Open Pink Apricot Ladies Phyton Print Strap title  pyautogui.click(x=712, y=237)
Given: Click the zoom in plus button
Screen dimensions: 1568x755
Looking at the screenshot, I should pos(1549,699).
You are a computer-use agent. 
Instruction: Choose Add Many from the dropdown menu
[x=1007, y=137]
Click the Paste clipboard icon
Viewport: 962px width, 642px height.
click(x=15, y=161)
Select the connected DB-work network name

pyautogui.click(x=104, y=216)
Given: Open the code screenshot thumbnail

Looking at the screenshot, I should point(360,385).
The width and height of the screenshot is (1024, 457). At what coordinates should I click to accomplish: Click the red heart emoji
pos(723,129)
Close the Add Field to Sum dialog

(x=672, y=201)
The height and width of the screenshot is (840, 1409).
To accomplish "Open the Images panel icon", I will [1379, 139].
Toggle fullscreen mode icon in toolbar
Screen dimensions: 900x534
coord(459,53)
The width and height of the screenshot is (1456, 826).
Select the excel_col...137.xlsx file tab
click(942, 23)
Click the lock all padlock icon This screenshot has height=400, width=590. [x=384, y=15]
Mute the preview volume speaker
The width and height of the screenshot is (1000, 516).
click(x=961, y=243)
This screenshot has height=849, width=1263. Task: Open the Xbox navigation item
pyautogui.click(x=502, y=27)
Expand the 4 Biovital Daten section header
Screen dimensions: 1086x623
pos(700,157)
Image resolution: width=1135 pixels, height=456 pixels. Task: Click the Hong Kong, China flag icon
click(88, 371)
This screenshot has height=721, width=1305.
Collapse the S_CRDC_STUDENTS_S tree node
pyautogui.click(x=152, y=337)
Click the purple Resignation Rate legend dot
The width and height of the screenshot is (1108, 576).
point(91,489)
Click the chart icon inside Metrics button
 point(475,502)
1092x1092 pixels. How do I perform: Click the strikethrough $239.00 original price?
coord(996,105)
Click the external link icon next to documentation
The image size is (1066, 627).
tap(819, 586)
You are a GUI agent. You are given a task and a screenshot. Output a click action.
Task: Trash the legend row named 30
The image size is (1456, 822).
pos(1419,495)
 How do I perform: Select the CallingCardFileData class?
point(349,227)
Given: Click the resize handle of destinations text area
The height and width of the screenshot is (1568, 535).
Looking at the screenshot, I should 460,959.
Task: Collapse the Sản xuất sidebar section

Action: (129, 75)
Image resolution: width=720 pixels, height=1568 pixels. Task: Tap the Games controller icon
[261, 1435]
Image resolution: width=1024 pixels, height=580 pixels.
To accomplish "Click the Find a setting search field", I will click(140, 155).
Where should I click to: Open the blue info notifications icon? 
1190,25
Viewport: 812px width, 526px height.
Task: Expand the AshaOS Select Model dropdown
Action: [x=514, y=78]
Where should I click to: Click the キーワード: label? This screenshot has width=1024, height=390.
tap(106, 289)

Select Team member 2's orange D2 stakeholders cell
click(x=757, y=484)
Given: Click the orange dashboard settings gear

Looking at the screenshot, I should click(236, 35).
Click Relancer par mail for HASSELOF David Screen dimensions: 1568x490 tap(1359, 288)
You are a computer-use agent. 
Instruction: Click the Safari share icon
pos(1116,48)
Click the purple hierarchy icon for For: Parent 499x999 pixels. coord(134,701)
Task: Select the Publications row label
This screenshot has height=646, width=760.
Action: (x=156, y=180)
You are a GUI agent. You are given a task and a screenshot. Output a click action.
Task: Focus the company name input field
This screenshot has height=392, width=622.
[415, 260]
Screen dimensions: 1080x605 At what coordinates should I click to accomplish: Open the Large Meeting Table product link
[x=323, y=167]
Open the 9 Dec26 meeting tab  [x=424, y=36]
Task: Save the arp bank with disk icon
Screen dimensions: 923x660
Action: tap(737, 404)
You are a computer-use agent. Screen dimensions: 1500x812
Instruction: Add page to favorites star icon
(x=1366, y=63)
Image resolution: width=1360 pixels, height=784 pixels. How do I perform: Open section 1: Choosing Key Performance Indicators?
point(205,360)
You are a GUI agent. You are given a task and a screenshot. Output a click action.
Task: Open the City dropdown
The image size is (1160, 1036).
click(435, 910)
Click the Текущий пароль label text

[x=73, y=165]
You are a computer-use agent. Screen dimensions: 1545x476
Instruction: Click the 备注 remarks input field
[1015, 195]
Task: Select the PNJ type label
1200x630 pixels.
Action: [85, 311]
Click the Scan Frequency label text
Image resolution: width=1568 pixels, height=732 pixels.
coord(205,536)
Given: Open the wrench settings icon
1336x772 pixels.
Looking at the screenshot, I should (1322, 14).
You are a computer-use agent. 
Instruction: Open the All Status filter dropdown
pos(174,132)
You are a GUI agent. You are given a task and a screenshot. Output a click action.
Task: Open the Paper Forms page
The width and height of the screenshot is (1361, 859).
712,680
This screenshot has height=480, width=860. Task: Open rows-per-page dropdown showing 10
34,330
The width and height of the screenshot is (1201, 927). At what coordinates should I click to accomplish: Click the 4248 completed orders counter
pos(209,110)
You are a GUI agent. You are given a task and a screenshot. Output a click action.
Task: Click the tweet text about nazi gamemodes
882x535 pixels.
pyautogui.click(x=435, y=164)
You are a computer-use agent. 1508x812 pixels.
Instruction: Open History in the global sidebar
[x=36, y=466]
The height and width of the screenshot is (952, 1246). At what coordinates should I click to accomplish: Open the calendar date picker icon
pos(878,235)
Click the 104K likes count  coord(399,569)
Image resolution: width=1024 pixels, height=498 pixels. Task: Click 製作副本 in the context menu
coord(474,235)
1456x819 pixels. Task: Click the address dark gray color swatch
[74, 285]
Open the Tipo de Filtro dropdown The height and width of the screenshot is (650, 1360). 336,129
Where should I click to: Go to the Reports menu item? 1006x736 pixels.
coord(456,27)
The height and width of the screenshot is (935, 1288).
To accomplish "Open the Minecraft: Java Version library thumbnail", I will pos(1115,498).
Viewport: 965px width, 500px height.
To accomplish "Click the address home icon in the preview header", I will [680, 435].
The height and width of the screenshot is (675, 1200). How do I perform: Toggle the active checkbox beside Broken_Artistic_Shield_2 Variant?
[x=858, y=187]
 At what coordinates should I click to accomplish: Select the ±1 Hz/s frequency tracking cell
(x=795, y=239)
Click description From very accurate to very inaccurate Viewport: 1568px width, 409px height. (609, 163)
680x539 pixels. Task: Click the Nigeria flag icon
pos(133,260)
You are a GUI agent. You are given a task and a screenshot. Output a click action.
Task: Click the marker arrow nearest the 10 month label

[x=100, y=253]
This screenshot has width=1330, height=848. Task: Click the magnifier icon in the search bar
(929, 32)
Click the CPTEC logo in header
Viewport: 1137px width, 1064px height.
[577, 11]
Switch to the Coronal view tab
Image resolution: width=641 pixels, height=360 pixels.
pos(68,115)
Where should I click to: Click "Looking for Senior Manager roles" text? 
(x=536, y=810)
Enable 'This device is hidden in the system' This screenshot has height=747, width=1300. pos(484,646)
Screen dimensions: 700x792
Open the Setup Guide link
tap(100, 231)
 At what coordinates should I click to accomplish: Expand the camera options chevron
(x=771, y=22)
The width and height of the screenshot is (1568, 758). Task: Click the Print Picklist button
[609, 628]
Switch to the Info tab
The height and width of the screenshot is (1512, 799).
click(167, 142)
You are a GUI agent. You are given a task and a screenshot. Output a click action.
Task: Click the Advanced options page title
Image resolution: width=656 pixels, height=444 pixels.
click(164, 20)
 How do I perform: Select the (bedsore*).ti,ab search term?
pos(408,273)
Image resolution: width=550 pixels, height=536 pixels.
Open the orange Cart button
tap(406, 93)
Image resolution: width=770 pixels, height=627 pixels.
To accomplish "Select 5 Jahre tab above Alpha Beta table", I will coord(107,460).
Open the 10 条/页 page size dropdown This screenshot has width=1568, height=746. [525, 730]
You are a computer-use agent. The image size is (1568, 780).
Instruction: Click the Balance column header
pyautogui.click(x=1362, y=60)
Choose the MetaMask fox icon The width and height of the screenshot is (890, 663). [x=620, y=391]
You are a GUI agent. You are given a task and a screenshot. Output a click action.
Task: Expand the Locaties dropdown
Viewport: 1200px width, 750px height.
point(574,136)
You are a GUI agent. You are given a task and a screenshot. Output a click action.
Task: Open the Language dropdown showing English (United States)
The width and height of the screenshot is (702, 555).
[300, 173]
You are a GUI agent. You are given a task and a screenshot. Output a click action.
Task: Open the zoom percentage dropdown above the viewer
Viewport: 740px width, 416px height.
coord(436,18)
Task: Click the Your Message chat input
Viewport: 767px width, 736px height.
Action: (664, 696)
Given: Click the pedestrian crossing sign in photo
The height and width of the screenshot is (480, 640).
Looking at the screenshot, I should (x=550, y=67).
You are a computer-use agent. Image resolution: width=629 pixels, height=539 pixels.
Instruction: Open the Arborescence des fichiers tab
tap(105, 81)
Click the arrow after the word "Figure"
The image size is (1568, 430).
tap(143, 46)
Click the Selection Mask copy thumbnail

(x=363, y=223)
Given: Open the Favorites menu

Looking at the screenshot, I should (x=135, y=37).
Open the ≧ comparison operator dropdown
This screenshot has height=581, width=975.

_ _ _ _ _

• [WHAT TO WORK ON]
Within the data above, the lines from the one with "Image resolution: width=1135" to the one with "Task: Select the Publications row label" must be repeated exactly; no other line belongs in the answer.

• [ANSWER SPACE]
Image resolution: width=1135 pixels, height=456 pixels. Task: Click the Hong Kong, China flag icon
click(88, 371)
This screenshot has height=721, width=1305.
Collapse the S_CRDC_STUDENTS_S tree node
pyautogui.click(x=152, y=337)
Click the purple Resignation Rate legend dot
The width and height of the screenshot is (1108, 576).
point(91,489)
Click the chart icon inside Metrics button
 point(475,502)
1092x1092 pixels. How do I perform: Click the strikethrough $239.00 original price?
coord(996,105)
Click the external link icon next to documentation
The image size is (1066, 627).
tap(819, 586)
You are a GUI agent. You are given a task and a screenshot. Output a click action.
Task: Trash the legend row named 30
The image size is (1456, 822).
pos(1419,495)
 How do I perform: Select the CallingCardFileData class?
point(349,227)
Given: Click the resize handle of destinations text area
The height and width of the screenshot is (1568, 535).
Looking at the screenshot, I should 460,959.
Task: Collapse the Sản xuất sidebar section

Action: (129, 75)
Image resolution: width=720 pixels, height=1568 pixels. Task: Tap the Games controller icon
[261, 1435]
Image resolution: width=1024 pixels, height=580 pixels.
To accomplish "Click the Find a setting search field", I will click(140, 155).
Where should I click to: Open the blue info notifications icon? 
1190,25
Viewport: 812px width, 526px height.
Task: Expand the AshaOS Select Model dropdown
Action: [x=514, y=78]
Where should I click to: Click the キーワード: label? This screenshot has width=1024, height=390.
tap(106, 289)

Select Team member 2's orange D2 stakeholders cell
click(x=757, y=484)
Given: Click the orange dashboard settings gear

Looking at the screenshot, I should click(236, 35).
Click Relancer par mail for HASSELOF David Screen dimensions: 1568x490 tap(1359, 288)
You are a computer-use agent. 
Instruction: Click the Safari share icon
pos(1116,48)
Click the purple hierarchy icon for For: Parent 499x999 pixels. coord(134,701)
Task: Select the Publications row label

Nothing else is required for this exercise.